I've been reading so much lately about Christopher Columbus and now I'm starting to write, and it feels good to begin. How many years will it take? It will take years. So it's hard at this moment to think about reading other things, but I do. I read TLS as always, and the London Review of Books, all the book reviews, in fact, I look through the New Yorker, I read the daily paper, and the local papers. I wonder sometimes if it's making me smarter. I doubt it. Looking through old notebooks once in a while, I discover insights I had forgotten I had, and they impress me. Old thoughts, but real thoughts. I've talked about this before, having thoughts, original thoughts, ideas, insights, those moments that clarify and expand your understanding of the world and how it works, and how exciting that can be. I know writers who have spun out the one original thought they have had in their lives into entire careers. And you can see how that could happen, how you could get on that horse and ride it until it dropped from exhaustion, or you got bored with it. Think about people who lecture on one subject, over and over again. I'm thinking of joining that crowd. I have ideas for two lectures, attractive to businessmen, that would allow me to retire. They're really good ideas. I could expand them into books very easily.

It would kill me, no doubt, because it's not really what I want to do, but the money, the money.... Like a quarter of a million dollars for a copy of Gatsby in the original dust jacket. And if it were signed? Maybe this one was signed. I have thousands of books in the house and you would think I'd have something I could cash in on, but in fact I've already done that, sold most of my rare books, and there was nothing even close to that in value. Not even remotely close. But some nice books nevetheless. Sometimes I miss them.
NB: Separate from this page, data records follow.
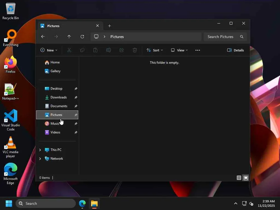The width and height of the screenshot is (280, 210).
Task: Open the Sort dropdown
Action: 155,50
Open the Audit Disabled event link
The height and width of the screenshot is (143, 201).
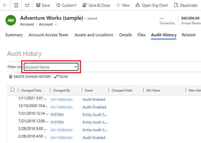[94, 107]
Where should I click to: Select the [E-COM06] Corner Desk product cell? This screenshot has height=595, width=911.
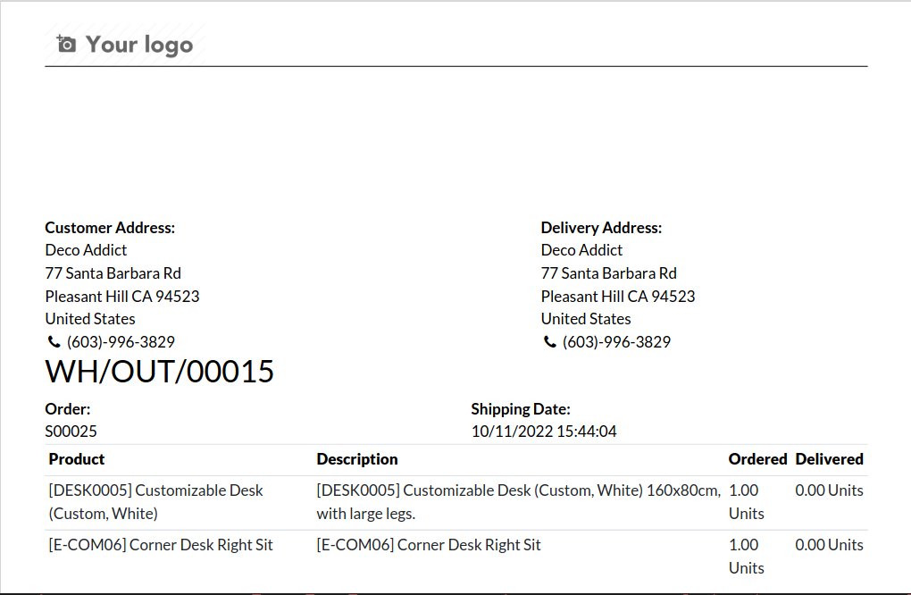click(x=161, y=545)
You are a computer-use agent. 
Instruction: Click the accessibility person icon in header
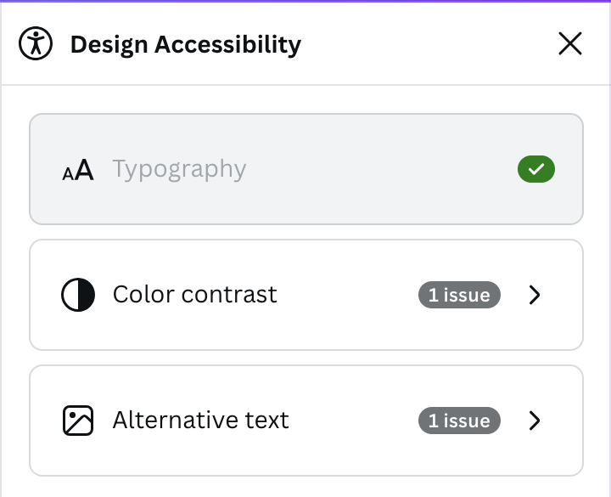pos(36,43)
But here's a new one, Magnificent Maps: Power, Propaganda and Art, by Peter Barber and Tom Harper (University of Chicago Press, $45), it's the catalog of an exhibition at the British Library, it's a big handsome book and it describes the use of maps in the Renaissance when maps were expensive to produce, great huge things that covered walls and to be found almost exclusively in the palaces of the nobility. The first map that caught my eye in the book is a woodcut map of Venice so large, approximately four feet by eleven, that it had to be printed in separate sheets, then joined at the seams, and so detailed that a resident could easily have picked out his own building from the mass of buildings on display. This map must have taken months to draw; it looks at the city from an elevation that does not exist anywhere near Venice, so the mapmaker must have gone canal by canal, street by street, through Venice to mark the sites of buildings, their shapes and sizes, in order to make something reasonably accurate. The quality of the woodcut itself is extraordinary and shows the influence of the great Albrecht Durer. According to the text, it cost 3 ducats, "affrordable only to the wealthiest, not to mention the most tasteful, of art collectors and ruler."

I've never owned anything like such a map, but I've seen numerous reproductions of them. I remember when we were living in Rome in the apartment of an American sculptor, who in turn was living in our house in Sag Harbor, he had a map of Rome dating from the sixteenth century that showed the buildings like this map of Venice, and the building we were living in was on the map. That was kind of a thrill. I used to live in a house built around 1810 and I owned a map of our village made for one of the county atlases that were ubiquitous in the U. S. in the late nineteenth century, and it showed our house, and the other houses on our street; and it could not help but rouse one's sense of history.

It's quite a book. There are the maps stamped on coins and the miniature maps printed on the pocket globes that became popular in the seventeenth century; there are later maps such as might be found in the room of a secretary of state of some nation, or in a merchant's house, and of course my favorite, maps of the Americas with half of North America blank space, because it took such a long time to discover the whole of our own continent. The text that accompanies each map is informative and intelligent and never overbearing. A beautiful book. I'm grateful for it.